Factors affecting gene gun-mediated expression of the human erythropoietin gene were investigated in primary cultured oviduct cells from laying hens. The human erythropoietin gene was transfected by a gene gun method at $1.25{\mu}g$ per dish, and cultured in a synthetic serum-free medium for 72 hrs. The concentration of human erythropoietin mRNA was determined by RNA : RNA solution hybridization.
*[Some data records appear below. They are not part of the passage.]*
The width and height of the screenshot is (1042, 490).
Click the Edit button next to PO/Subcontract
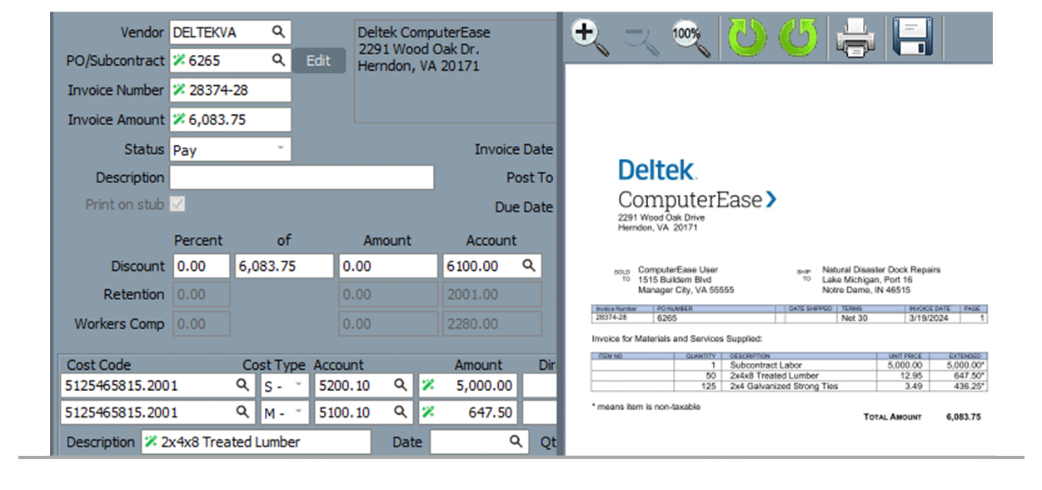click(x=319, y=59)
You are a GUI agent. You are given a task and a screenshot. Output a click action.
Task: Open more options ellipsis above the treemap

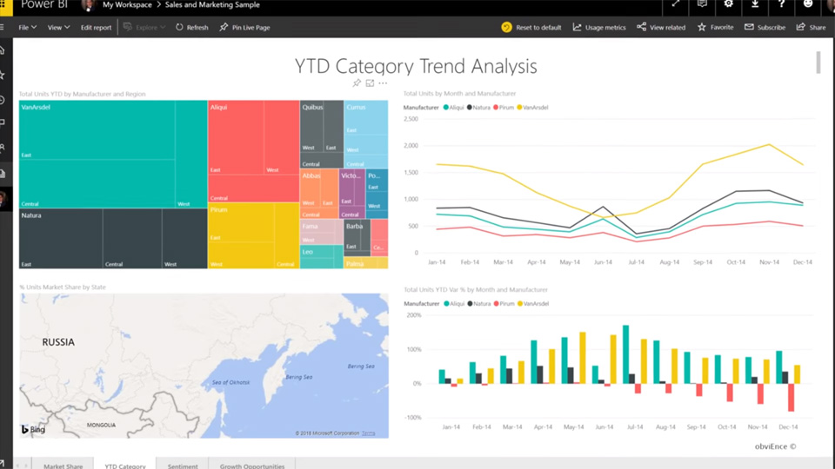tap(383, 83)
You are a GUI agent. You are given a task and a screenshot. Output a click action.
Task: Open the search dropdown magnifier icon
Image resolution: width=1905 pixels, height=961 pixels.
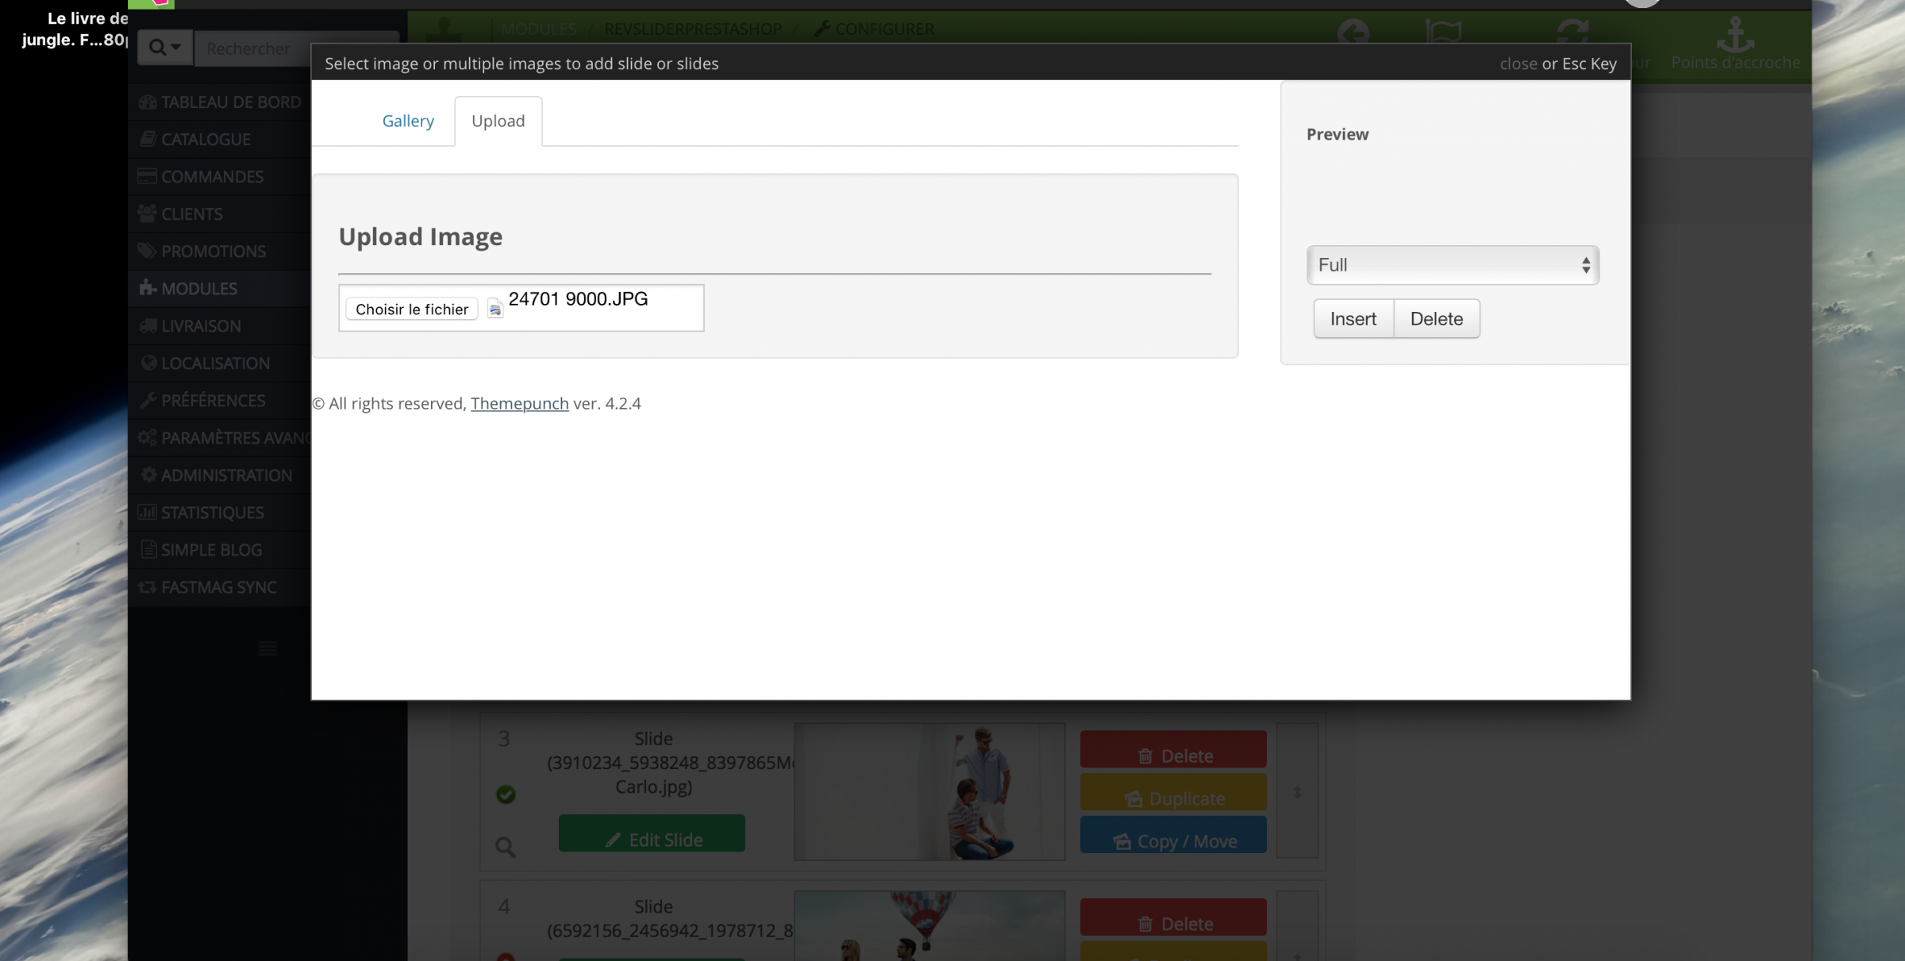tap(164, 48)
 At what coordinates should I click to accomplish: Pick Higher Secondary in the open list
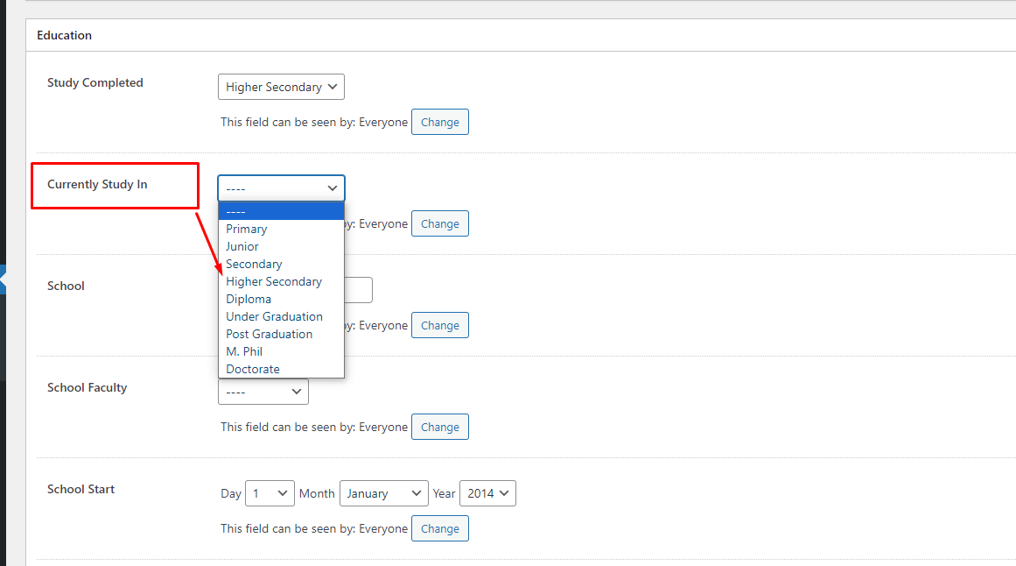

In experiment 1, the effect of changing the shooting pressure of DNA-coated microparticles with nitrogen gas was tested at 20 and $60kgf/cm^2$. The results showed that the erythropoietin mRNA concentration was significantly higher at 60 than $20kgf/cm^2$. In experiment 2, the effects of supplementing the medium with fetal calf serum at 10%, and raising the shooting pressure from 60 to $80kgf/cm^2$ on the cell number and erythropoietin gene expression were examined. Although supplementation with fetal calf serum significantly increased the cell numbes compared with no supplemented controls (p < 0.05), erythropoietin mRNA concentration per $10^3$ cells was not affected. Raising the shooting pressure from 60 to $80kgf/cm^2$ did not affect either of the parameters, In experiment 3, the effect of supplementing ascorbate 2-phosphate at 0.5 mM was tested. The results indicated that the ascorbate supplementation significantly increased the cell number (p < 0.05), and tended to increase erythropoietin mRNA concentration (p < 0.1). Thus, for human erythropoietin gene expression by using the gene gun method, shooting pressure with nitrogen gas should be sufficient at $60kgf/cm^2$ and supplementation with ascorbate phosphate would be useful to enhance not only the cell proliferation but also erythropoietin gene expression.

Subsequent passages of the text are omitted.